Friday, January 28, 2011

Is "bad" a valid style of play?

A reader alerted me to a humorous post on the US WoW forums, where a warlock claims that "bad" is a valid style of play. He says:
I play a warlock. I, and many other warlocks, have been wanting green fire since vanilla. Maybe since before the game came out, we wanted to be wizards who could throw green fireballs. Now, finally, we have Fel Flame, and it is green. So the way I want to play is to only use Fel Flame, and to shoot green fireballs like a machine gun until things catch on green fire and green burn to death, screaming. I think Fel Flame is lots of fun.

But Blizzard says I'm not supposed to shoot green machine gun fire; there is a "rotation," which is a special order I am supposed to push buttons in, or else I am "bad" and the group I am in will "fail." Why is this the right order to push the buttons? Nobody knows. I feel like I am playing "Simon."
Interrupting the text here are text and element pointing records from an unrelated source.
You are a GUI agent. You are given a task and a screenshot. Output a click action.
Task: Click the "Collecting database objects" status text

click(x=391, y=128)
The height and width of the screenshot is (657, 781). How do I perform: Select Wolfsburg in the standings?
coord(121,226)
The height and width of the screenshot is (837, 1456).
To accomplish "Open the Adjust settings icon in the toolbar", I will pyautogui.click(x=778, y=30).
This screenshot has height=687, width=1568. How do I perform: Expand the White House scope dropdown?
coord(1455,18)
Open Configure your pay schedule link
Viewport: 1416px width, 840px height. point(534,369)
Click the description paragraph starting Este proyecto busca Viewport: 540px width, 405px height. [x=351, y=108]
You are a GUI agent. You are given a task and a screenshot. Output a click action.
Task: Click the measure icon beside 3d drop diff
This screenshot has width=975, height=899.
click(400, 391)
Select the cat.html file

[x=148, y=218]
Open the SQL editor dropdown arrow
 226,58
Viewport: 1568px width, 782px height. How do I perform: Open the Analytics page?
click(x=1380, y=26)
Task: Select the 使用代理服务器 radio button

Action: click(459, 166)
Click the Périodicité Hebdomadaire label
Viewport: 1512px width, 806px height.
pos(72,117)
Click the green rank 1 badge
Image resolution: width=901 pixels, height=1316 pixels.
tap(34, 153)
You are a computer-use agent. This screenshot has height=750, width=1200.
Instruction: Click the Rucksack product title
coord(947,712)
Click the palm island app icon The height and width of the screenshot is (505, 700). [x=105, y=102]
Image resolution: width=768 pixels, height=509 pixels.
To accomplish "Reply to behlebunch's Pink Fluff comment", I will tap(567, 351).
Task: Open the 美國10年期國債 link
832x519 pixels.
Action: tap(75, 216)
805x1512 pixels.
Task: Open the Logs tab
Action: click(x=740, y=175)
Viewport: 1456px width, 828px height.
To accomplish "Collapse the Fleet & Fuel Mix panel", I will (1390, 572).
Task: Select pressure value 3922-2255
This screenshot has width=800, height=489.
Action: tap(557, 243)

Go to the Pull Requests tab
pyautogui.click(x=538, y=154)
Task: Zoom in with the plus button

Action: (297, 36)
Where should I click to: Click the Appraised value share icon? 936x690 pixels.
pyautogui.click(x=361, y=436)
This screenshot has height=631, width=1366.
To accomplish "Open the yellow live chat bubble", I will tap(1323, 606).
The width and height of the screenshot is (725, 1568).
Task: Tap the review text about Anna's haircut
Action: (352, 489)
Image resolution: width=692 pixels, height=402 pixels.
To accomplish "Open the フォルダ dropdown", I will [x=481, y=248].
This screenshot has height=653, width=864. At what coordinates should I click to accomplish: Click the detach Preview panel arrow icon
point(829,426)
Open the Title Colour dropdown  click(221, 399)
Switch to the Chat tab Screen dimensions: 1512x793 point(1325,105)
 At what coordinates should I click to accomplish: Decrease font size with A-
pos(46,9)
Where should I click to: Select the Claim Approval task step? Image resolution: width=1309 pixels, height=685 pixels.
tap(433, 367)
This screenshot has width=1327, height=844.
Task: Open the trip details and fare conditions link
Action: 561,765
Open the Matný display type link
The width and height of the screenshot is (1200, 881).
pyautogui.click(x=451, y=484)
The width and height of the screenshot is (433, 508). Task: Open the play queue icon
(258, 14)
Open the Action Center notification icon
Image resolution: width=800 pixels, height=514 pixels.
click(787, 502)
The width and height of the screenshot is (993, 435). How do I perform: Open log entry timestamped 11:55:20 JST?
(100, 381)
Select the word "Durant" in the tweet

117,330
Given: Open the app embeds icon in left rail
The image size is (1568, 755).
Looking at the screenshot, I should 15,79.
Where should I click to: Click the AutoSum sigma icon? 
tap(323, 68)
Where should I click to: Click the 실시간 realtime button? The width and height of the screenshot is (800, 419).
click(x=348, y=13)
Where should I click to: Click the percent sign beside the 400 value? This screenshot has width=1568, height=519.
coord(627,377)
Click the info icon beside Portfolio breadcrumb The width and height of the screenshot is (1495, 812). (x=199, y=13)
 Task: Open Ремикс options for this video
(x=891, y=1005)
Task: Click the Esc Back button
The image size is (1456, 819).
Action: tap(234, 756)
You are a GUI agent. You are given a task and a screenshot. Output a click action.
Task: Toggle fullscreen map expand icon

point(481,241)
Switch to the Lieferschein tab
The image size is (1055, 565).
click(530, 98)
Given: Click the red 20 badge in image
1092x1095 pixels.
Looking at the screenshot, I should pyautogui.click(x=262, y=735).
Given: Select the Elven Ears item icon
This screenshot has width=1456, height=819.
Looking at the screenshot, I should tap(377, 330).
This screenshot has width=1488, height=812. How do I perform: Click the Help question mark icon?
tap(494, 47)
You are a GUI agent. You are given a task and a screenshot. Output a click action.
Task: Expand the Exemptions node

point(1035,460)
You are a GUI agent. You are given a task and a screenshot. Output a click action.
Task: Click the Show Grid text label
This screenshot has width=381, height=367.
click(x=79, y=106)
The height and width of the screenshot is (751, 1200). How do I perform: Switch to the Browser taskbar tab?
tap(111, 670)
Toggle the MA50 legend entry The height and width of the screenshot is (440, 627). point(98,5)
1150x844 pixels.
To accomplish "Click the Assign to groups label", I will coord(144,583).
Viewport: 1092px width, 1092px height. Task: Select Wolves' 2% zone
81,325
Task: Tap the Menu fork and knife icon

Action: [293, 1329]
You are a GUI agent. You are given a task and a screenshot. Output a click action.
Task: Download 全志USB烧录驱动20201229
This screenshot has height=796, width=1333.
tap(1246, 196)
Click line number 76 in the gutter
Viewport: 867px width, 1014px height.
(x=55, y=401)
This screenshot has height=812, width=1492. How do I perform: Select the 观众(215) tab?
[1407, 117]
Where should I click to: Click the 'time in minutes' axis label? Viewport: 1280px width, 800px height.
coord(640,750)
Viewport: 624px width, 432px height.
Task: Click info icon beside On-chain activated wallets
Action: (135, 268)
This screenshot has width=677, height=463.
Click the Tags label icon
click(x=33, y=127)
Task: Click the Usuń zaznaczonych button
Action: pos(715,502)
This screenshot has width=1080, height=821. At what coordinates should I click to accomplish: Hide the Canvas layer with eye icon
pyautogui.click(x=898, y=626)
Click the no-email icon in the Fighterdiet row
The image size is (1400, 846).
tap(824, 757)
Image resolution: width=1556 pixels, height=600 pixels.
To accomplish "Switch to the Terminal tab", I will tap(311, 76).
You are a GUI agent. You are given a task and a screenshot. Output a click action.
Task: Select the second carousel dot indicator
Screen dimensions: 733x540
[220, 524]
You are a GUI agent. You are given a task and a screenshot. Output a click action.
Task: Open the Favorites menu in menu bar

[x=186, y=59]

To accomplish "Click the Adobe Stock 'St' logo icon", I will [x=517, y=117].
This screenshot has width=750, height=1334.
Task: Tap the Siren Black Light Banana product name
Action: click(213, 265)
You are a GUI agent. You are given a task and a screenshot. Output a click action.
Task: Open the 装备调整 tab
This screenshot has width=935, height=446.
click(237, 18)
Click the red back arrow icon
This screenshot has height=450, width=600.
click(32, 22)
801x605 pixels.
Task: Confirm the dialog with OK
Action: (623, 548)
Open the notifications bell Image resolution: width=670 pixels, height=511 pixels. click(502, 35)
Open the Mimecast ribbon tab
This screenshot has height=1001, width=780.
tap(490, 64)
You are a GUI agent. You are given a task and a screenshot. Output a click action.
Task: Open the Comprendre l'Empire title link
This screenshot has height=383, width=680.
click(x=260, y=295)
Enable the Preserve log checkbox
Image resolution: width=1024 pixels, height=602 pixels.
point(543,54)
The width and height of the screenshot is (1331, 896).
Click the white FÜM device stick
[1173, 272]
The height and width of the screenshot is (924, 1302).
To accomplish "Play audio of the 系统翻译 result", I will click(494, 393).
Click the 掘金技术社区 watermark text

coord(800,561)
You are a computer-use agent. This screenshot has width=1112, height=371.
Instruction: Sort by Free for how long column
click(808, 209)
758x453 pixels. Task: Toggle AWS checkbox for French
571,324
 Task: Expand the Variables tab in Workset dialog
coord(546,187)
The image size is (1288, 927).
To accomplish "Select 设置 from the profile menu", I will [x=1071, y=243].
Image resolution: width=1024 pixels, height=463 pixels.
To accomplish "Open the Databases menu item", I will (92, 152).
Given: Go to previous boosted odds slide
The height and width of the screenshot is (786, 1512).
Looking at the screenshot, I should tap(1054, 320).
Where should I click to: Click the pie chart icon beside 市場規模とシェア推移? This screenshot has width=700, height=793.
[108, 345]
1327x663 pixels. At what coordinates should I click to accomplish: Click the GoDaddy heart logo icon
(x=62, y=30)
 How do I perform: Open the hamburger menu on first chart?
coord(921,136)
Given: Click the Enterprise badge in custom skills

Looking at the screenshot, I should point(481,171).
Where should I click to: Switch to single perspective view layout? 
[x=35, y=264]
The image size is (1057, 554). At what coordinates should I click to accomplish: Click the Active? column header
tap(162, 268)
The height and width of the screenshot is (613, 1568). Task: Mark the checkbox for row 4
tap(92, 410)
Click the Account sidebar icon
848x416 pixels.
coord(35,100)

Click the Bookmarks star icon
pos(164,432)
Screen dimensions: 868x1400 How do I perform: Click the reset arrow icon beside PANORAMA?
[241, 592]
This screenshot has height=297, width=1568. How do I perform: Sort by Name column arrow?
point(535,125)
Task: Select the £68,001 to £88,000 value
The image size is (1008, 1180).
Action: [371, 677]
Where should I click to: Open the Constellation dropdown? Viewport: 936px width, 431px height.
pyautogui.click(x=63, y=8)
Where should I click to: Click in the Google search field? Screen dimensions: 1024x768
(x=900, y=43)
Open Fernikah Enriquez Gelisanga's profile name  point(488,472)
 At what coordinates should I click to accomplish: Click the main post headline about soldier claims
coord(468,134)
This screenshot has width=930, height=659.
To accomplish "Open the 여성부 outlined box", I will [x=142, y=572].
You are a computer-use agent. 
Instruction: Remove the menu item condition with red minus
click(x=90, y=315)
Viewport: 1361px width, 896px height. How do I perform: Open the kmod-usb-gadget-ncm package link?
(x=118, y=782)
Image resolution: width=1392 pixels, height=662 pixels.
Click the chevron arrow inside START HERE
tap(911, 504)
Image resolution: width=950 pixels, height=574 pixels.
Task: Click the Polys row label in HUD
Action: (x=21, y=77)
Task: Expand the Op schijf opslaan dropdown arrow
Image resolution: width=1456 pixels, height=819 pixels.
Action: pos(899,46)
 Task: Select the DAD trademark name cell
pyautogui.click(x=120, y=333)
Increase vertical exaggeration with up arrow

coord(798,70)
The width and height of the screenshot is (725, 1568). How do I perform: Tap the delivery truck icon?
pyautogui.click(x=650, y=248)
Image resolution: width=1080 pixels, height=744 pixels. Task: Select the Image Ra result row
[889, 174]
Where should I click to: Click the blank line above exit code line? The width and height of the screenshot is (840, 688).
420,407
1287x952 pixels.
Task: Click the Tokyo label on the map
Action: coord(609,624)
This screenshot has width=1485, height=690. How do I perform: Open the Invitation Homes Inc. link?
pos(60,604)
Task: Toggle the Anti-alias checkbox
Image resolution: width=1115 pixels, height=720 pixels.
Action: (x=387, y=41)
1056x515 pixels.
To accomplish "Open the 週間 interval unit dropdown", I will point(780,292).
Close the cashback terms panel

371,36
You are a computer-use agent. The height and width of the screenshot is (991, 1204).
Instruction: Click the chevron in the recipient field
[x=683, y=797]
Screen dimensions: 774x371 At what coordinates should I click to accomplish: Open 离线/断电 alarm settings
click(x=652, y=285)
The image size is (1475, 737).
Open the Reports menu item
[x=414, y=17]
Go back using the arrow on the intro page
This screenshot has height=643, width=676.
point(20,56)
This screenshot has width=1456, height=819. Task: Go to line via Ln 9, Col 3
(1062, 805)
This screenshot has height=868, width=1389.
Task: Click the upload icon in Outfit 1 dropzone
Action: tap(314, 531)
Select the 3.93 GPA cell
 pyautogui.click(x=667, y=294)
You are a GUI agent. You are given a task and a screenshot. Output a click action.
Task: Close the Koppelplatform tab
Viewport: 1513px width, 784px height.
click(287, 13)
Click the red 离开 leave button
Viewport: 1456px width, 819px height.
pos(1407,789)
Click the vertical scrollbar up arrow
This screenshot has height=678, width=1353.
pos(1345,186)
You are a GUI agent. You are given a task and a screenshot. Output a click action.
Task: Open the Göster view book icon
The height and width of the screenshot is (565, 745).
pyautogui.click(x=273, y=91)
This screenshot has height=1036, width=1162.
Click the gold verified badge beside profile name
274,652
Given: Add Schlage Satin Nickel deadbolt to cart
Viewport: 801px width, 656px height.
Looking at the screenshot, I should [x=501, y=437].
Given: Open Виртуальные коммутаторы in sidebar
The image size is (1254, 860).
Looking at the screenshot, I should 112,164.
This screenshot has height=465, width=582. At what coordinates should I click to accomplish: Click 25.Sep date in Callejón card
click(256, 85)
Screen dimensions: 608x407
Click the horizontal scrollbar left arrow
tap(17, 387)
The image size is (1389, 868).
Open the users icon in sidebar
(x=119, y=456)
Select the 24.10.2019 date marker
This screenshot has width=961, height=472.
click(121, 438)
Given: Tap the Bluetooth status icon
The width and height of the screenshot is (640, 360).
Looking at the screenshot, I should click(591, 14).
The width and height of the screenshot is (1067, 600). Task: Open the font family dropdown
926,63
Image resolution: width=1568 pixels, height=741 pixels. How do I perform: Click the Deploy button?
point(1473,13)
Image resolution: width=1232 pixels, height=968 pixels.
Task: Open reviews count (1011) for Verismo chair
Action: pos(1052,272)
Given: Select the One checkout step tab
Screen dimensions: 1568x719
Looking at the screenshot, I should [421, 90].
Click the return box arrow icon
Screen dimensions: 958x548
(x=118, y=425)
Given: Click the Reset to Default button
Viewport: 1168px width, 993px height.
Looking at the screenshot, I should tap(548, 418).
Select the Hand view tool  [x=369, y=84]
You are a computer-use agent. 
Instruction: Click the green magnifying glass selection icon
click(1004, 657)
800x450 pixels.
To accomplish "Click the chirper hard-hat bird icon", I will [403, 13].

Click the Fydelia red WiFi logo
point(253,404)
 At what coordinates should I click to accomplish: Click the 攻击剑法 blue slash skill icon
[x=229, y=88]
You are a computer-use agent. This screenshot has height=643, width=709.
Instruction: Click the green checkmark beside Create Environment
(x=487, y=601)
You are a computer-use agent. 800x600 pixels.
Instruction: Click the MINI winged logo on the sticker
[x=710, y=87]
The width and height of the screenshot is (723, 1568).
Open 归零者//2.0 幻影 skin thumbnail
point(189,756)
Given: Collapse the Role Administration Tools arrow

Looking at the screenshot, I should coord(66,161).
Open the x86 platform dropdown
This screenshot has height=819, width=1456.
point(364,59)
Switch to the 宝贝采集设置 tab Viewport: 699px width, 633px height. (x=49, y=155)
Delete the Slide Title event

Anyway, in the last expansion, there was a different order I was supposed to push the buttons in. In the last expansion, the bad affliction warlocks liked to cast Soul Fire. In this expansion, the bad affliction warlocks are the ones who don't like to cast Soul Fire. How am I supposed to keep up with this? I heard about this site for jerks I am supposed to go to, but I am not going to do that. I am pretty sure it is a keylogger.
Now I'm pretty sure that most of you believe that "bad" is *not* a valid style of play. Which is curious, given the heated discussion about social responsibility. The warlock who doesn't feel a responsibility to play "good" is using exactly the same arguments as the DPS who don't feel a responsibility to switch roles: His way is more fun, and the other guys are just a bunch of anonymous strangers.

So where exactly is the difference? Why would 4 people who are absolute anonymous strangers to you, and to whom you don't feel any responsibility nor goodwill suddenly oblige you to play good just because the Dungeon Finder randomly grouped you with them? Imagine a dungeon that needs about 15k of total DPS: Why would three DPS each feel a responsibility to do at least 5k damage per second each? If our warlock does only 2k, another player does 5k, and a third 8k, the overall result is the same. And our warlock wouldn't be penalized at all, he could still roll need on all items he wants as much as the 8k guy, and will get the same amount of justice points.

But instinctively we feel that would be wrong. We'd call it "leeching" or something similar. Suddenly World of Warcraft is a team sport, and we feel a social responsibility to those 4 anonymous strangers. Why is that so? And why is there such a sharp division line, where we have a strong respnsibility to random players who are grouped with us, but not to the same players when we are not in a random group with them?